[Collected data]
Content starts

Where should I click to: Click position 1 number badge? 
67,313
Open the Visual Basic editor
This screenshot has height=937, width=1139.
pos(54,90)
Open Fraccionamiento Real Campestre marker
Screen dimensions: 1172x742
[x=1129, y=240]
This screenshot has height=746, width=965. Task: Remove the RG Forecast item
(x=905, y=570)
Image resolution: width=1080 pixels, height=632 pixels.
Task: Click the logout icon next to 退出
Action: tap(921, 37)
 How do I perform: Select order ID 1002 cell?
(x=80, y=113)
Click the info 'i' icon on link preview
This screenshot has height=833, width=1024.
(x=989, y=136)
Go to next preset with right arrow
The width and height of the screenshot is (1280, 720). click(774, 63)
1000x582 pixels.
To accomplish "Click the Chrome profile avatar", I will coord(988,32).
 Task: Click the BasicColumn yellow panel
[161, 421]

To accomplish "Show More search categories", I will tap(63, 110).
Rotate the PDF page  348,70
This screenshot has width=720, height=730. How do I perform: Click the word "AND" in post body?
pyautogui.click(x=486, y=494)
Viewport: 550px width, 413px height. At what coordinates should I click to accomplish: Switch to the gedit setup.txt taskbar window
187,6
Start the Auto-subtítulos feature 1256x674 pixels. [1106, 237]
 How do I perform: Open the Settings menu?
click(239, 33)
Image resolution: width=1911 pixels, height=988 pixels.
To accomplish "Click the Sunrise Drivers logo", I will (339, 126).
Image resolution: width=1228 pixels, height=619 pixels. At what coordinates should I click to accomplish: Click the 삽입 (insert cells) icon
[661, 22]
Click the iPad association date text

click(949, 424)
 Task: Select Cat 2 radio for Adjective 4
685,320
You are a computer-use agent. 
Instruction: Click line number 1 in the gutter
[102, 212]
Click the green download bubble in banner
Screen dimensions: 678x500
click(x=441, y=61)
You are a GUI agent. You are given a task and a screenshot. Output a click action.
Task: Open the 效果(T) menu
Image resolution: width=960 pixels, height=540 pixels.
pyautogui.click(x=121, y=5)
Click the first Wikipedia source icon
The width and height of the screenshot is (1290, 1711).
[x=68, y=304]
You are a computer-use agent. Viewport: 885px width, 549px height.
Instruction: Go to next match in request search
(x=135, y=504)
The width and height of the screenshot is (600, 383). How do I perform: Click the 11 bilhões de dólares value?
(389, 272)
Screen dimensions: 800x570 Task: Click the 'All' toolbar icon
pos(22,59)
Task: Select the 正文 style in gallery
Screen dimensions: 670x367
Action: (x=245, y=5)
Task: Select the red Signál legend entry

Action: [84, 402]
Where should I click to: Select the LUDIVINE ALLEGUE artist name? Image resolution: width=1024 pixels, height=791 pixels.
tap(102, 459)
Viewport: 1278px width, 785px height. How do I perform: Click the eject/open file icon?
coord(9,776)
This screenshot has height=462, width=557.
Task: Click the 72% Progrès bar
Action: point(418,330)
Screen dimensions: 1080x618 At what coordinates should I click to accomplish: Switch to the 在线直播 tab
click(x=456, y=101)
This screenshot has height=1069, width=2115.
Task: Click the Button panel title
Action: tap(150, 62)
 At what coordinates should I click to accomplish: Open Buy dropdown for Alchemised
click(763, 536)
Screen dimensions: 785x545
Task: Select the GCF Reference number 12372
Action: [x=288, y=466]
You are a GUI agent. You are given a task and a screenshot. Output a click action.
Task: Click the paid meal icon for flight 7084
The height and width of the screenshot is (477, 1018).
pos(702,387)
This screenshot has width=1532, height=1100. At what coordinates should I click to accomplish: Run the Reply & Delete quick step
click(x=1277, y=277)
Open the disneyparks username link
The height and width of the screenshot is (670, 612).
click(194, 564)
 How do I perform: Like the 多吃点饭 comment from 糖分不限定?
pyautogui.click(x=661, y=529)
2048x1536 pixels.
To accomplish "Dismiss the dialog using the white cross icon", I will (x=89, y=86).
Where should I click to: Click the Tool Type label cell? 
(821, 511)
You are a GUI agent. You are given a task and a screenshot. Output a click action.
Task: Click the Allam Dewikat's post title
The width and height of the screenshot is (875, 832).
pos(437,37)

Content ends

**GOAL OF THE EXERCISE:** Only the lines that hold the word "will" are wanted; each should be pulled from the records.

**OUTPUT FOR THIS EXERCISE:**
To accomplish "Click the Chrome profile avatar", I will coord(988,32).
To accomplish "Show More search categories", I will tap(63, 110).
To accomplish "Click the Sunrise Drivers logo", I will (339, 126).
To accomplish "Dismiss the dialog using the white cross icon", I will (x=89, y=86).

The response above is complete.